The traditional blocking and tackling responsibilities of corporate human resource departments have evolved even further over the past decade with the advent of new technologies. The focus on employee training, mentoring and development has been aided by high definition video, mobile networks, social networking sites and ultra sophisticated Human Resource Information System (HRIS) tools that tie the litany of human resource responsibilities together. Aside from improving efficiencies within the HR department alone, these tools warm the hearts of CEOs and CFOs as they can directly and dramatically affect both top and bottom line. More than ever technology is enabling HR to become a strategic partner.
So what does a CEO expect strategically from the HR department? In two words: organizational readiness. The C-suite will typically respond to ideas that are innovative and cool, which are the cornerstones of cutting edge technology. Picture skiers zipping around mountains bringing tablet computers directly to employees so they can participate in engagement surveys. That’s exactly what is happening at now at mountain resort company Vail Resorts. A large percentage of the Vail Resorts employee base does not work within the finite space of a hotel. Without mobile technology employee engagement surveys would be either cumbersome or simply impossible. Mark Gasta, Sr. Vice President Human Resources for Vail shares, “We load up a skier with iPads and take the survey directly to our talent where the mobile application allows the information to be gathered instantly.” This flexibility is especially critical for hospitality companies where employees are spread over remote areas. Mobile technology is conquering location-based challenges as never before.
Employee engagement surveys are just one HR tool that has become internet-based. The current trend is to tie as much software together as possible on one platform. Marian Barbieri, Vice President Human Resources of privately owned New Castle Hotels combines online applications with behavioral assessments. This streamlined process provides a more robust review of the candidates and empowers managers to post and pull applicants off the site without needing to go through the human resources department.
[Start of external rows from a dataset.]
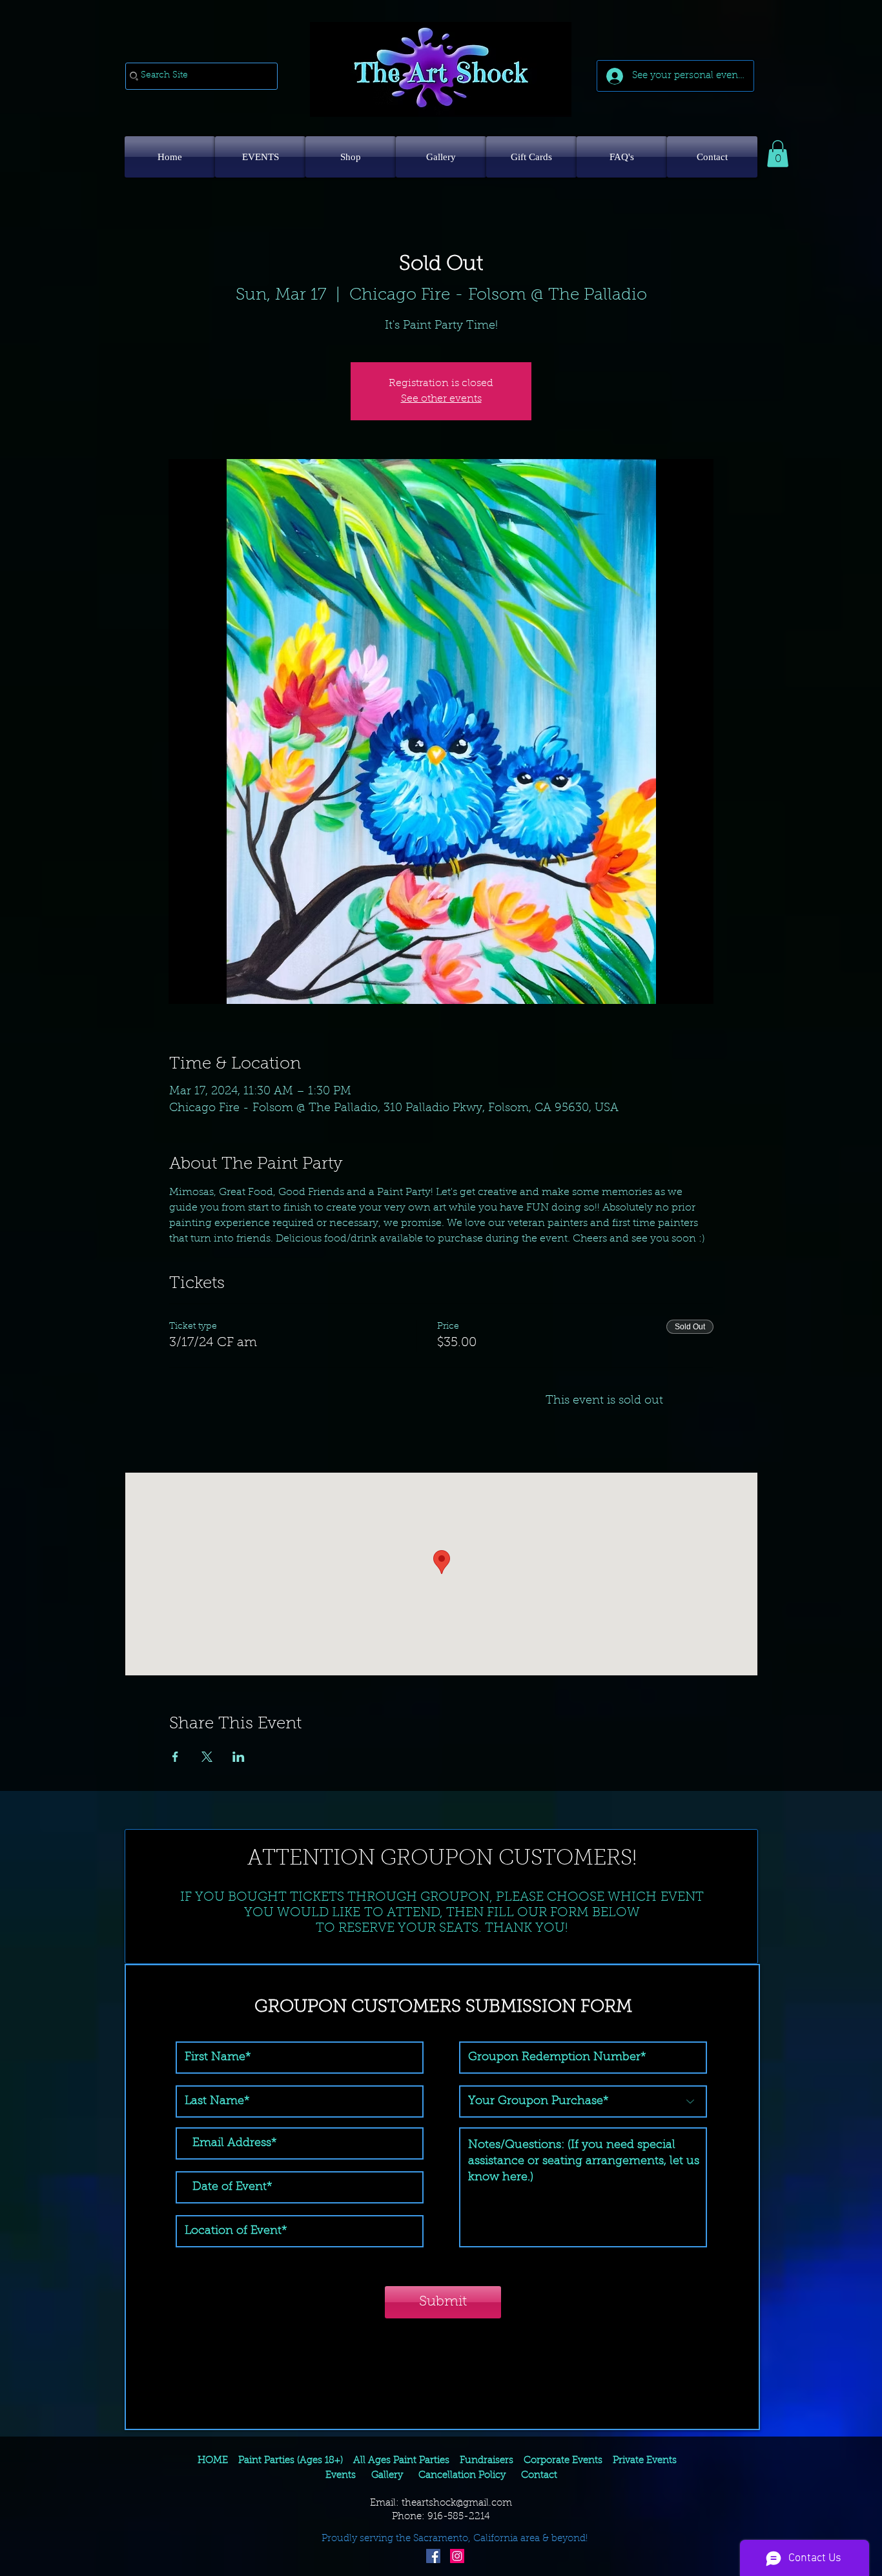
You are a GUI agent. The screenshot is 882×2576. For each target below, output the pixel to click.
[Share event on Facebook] (175, 1757)
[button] (777, 153)
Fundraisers (486, 2461)
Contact (537, 2475)
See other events (441, 399)
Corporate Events (563, 2461)
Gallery (387, 2475)
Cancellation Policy (462, 2475)
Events (340, 2475)
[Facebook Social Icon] (433, 2556)
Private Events (645, 2461)
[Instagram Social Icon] (457, 2556)
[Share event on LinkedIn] (238, 1757)
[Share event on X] (207, 1757)
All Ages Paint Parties (401, 2461)
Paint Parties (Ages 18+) (290, 2461)
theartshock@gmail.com (457, 2503)
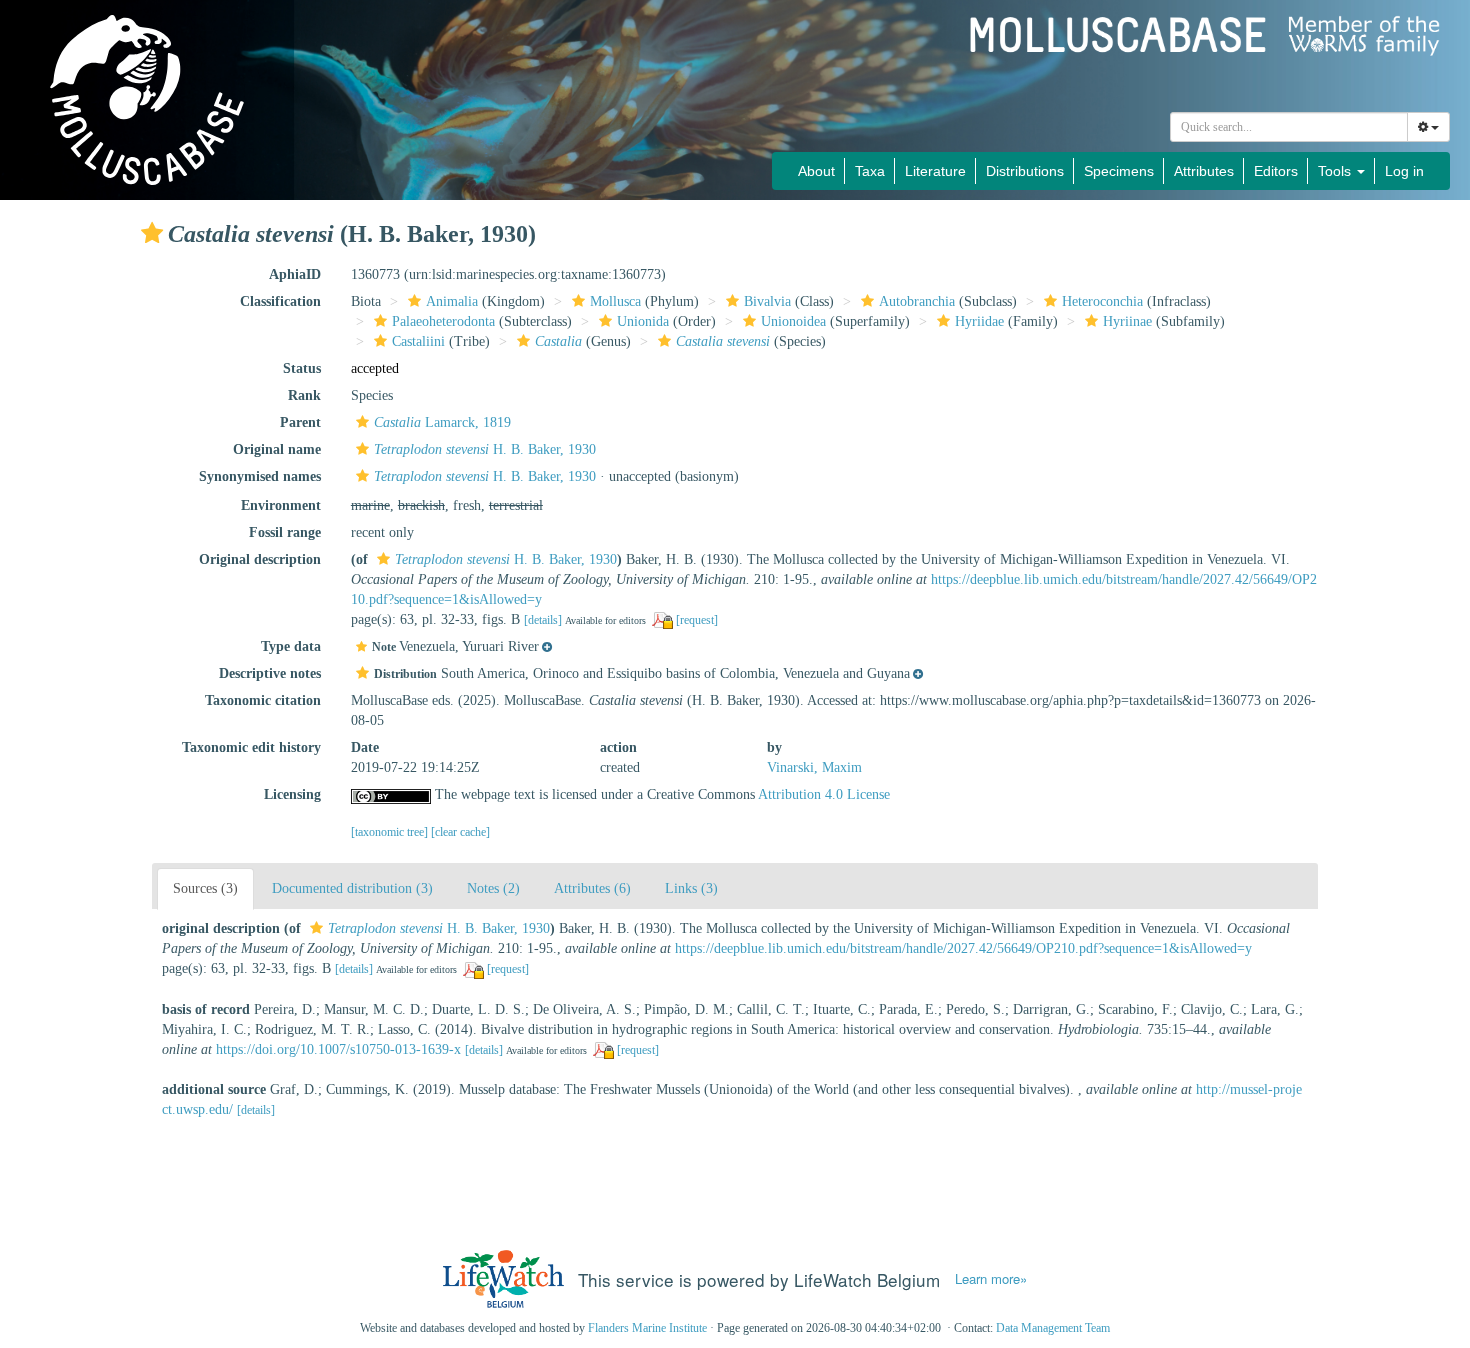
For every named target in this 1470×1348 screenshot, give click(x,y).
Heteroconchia (1102, 301)
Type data (291, 646)
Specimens (1119, 171)
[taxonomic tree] (391, 832)
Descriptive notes (270, 673)
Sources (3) (205, 888)
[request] (697, 620)
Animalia (452, 301)
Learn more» (991, 1279)
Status (302, 368)
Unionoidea (793, 321)
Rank (304, 395)
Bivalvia (767, 301)
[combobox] (1289, 127)
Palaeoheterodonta (443, 321)
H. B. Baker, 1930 (485, 449)
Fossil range (285, 532)
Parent (300, 422)
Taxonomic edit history (251, 747)
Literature (935, 171)
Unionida (643, 321)
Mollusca (615, 301)
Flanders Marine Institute (647, 1328)
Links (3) (691, 888)
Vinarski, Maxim (814, 767)
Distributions (1025, 171)
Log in (1404, 171)
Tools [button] (1336, 171)
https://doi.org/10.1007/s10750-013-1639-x (338, 1049)
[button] (152, 233)
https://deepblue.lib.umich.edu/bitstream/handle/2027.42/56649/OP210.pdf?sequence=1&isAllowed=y (963, 948)
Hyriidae (979, 321)
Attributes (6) (592, 888)
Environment (281, 505)
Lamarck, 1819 (442, 422)
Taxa (870, 171)
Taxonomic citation (263, 700)
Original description (260, 559)
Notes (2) (493, 888)
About (816, 171)
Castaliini (418, 341)
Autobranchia (917, 301)
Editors (1276, 171)
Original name (277, 449)
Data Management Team (1053, 1328)
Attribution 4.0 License (824, 794)
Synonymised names (260, 476)
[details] (543, 620)
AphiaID (295, 274)
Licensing (292, 794)
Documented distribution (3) (352, 888)
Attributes (1204, 171)
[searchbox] (1289, 127)
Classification (280, 301)
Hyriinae (1127, 321)
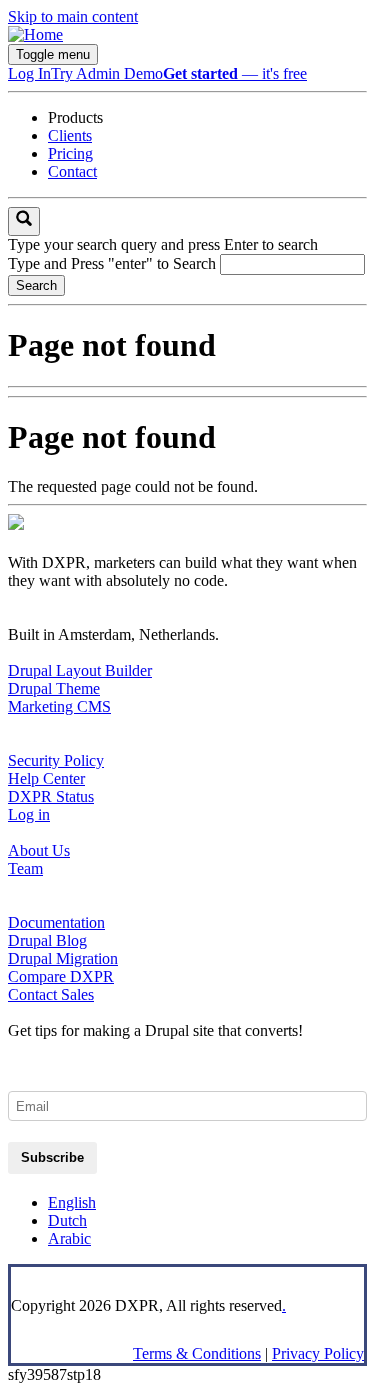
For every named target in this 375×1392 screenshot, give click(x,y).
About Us (39, 850)
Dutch (67, 1220)
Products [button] (75, 117)
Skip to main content (73, 16)
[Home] (35, 34)
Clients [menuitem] (70, 135)
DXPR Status (51, 796)
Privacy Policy (318, 1353)
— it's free (235, 73)
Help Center (46, 778)
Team (25, 868)
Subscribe (52, 1157)
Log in (29, 814)
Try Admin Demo (107, 73)
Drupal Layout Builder (80, 670)
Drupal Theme (54, 688)
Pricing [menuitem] (70, 153)
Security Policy (56, 760)
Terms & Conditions (197, 1353)
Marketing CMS (59, 706)
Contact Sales (51, 994)
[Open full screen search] (24, 221)
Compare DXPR (61, 976)
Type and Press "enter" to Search (112, 263)
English (72, 1202)
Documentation (56, 922)
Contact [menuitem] (72, 171)
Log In (29, 73)
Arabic (69, 1238)
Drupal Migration (63, 958)
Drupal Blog (47, 940)
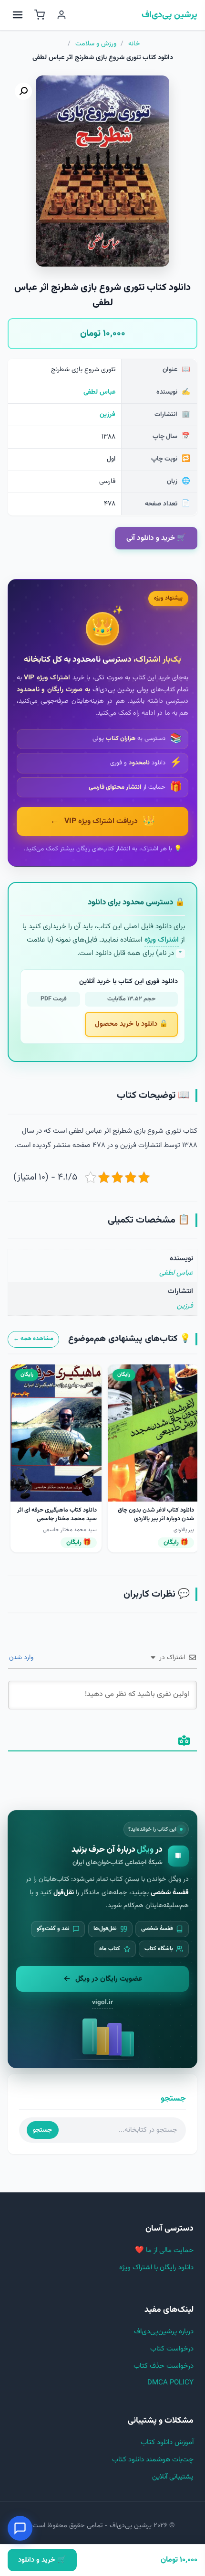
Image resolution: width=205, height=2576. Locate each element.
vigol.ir (102, 2002)
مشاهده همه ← (33, 1338)
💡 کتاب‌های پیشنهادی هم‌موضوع (129, 1339)
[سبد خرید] (40, 15)
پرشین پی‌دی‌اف (169, 15)
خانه (134, 44)
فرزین (107, 414)
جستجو (42, 2130)
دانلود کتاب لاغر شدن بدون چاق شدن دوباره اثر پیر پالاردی (156, 1514)
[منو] (18, 15)
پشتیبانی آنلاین (173, 2476)
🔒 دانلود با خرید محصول (131, 1024)
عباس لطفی (99, 392)
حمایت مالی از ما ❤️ (164, 2250)
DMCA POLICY (170, 2382)
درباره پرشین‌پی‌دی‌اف (164, 2331)
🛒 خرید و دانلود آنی (156, 538)
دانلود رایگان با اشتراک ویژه (156, 2267)
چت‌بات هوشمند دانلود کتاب (153, 2459)
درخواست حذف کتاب (163, 2366)
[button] (23, 91)
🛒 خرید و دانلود (42, 2560)
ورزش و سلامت (95, 44)
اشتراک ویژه (161, 939)
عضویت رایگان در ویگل (108, 1979)
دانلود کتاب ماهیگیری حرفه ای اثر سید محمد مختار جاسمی (57, 1514)
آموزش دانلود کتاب (167, 2442)
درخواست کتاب (172, 2348)
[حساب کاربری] (61, 15)
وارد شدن (22, 1658)
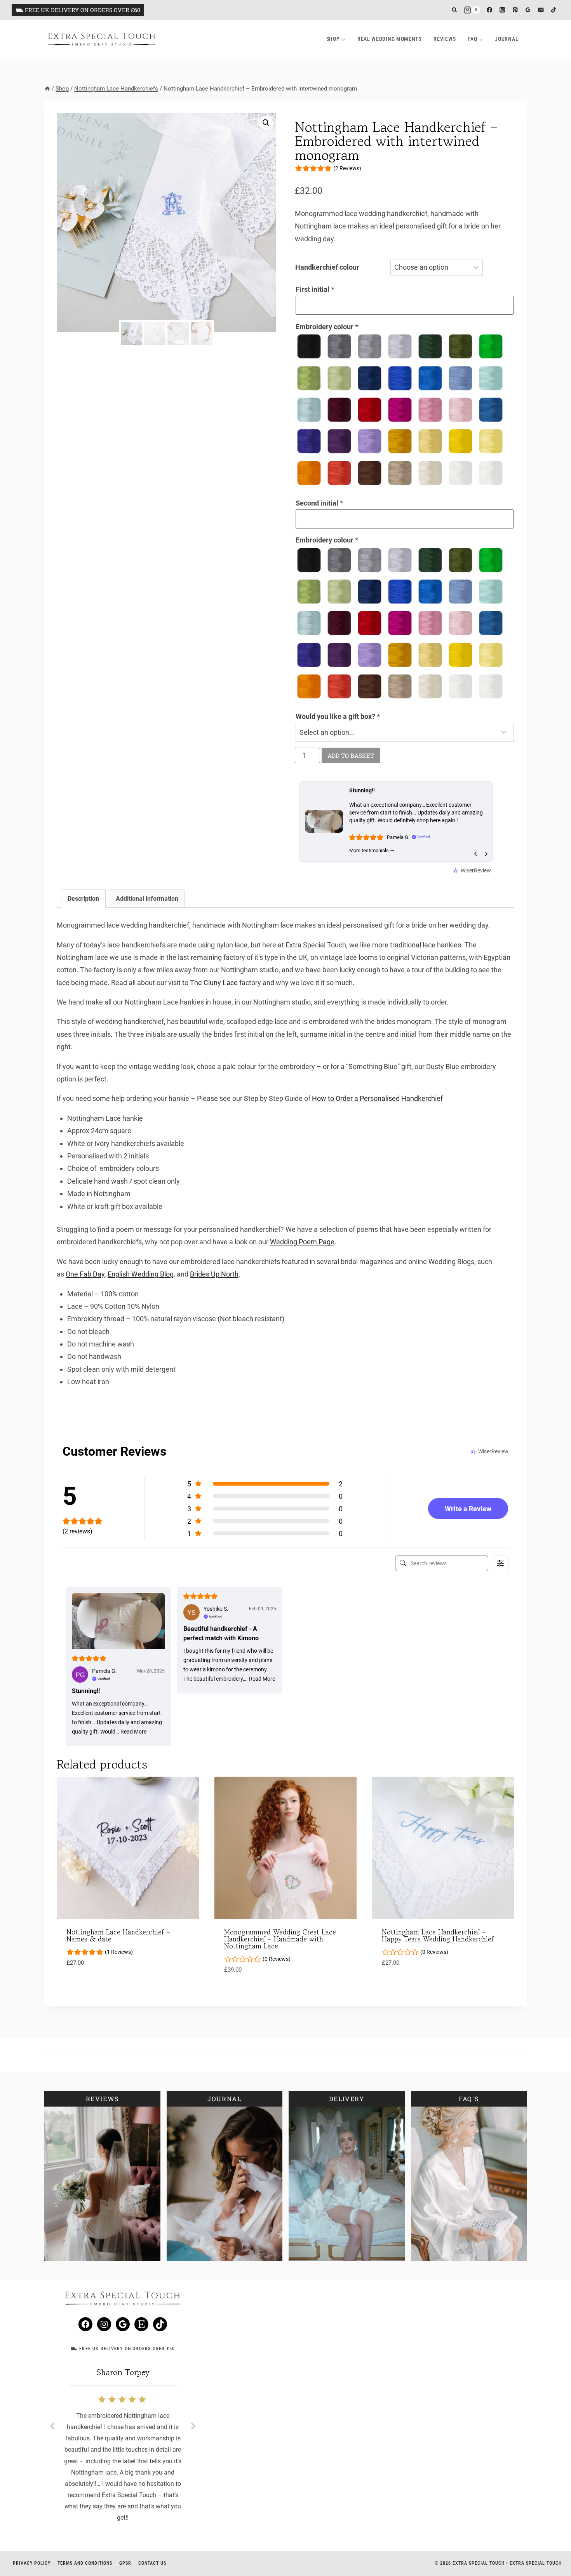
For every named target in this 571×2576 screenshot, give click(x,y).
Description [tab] (83, 898)
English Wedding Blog (141, 1274)
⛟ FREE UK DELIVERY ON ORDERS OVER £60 (78, 10)
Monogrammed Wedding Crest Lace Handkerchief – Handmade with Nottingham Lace (280, 1939)
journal (506, 39)
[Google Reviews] (528, 10)
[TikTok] (553, 10)
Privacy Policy (31, 2563)
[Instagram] (502, 10)
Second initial (319, 503)
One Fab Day (85, 1274)
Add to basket (350, 755)
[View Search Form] (454, 10)
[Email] (541, 10)
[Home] (47, 88)
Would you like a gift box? (338, 716)
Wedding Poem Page (302, 1242)
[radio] (309, 346)
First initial (315, 289)
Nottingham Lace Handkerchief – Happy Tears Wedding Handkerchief (438, 1935)
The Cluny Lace (214, 982)
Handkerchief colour (327, 267)
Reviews (444, 39)
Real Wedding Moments (389, 39)
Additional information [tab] (147, 898)
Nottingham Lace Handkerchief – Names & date (118, 1935)
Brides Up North (214, 1274)
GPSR (125, 2563)
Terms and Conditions (84, 2563)
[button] (266, 123)
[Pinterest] (515, 10)
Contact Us (152, 2563)
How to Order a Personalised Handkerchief (377, 1098)
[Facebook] (489, 10)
Another tenet of technology is that it helps save time, a precious commodity for senior executives. An example of time savings can be readily seen from the promulgation of electronic pay as both company and employee benefit. The days of the paper check are long gone; but this goes well beyond direct deposit. Pay cards (debit cards) are becoming the compensation vehicle of choice, especially within the hospitality industry with its abundance of hourly workers. Once issued companies save on the administrative and shipping costs of paper checks, and can also make payroll adjustments easily by executing them online. These debit cards offer great flexibility as they are highly scalable. Employers can also promote other services and benefits through the cards.
Platforms are not just employer focused but employee facing as well. Just like online portals such as Yahoo and MSN look to capture consumers, companies are looking towards having dashboards that capture their employees’ attention and are visited on a daily basis if not more frequently. This integration is a “one stop shop” for employees to view their compensation, benefits, IDPs (individual development programs) but also enables companies to advertise internal positions and company news. This helps to foster employee engagement, retention and promotion. Dave Sibley, White Lodging’s President and CEO Hotel Management Services is passionate about developing A-players internally, attracting A-players externally, and always being prepared for growth. He says, “We own nothing as a management company, the only thing that makes us better or worse than our competitors is our people.”
With these new technologies also come some risks. While these innovations offer operational efficiencies, they also drastically affect employees as their normal way of doing business changes. Routines they were once comfortable with are replaced with new ones. This adds stress as employees now need to learn new skills. Another risk is allowing technology to substitute human interaction, which would be exponentially damaging to a service industry. Mike Speck, Vice President Human Resources for Qdoba feels there needs to be a balance, especially with respect to training, “Not to be completely dependent on an online training source as the sole source of information. In our business people train people and the tools and systems are guides to success.” There is no question that companies need to implement technology, but in order to mitigate these undesirable side effects, they should do so carefully and with a heavy dose of education.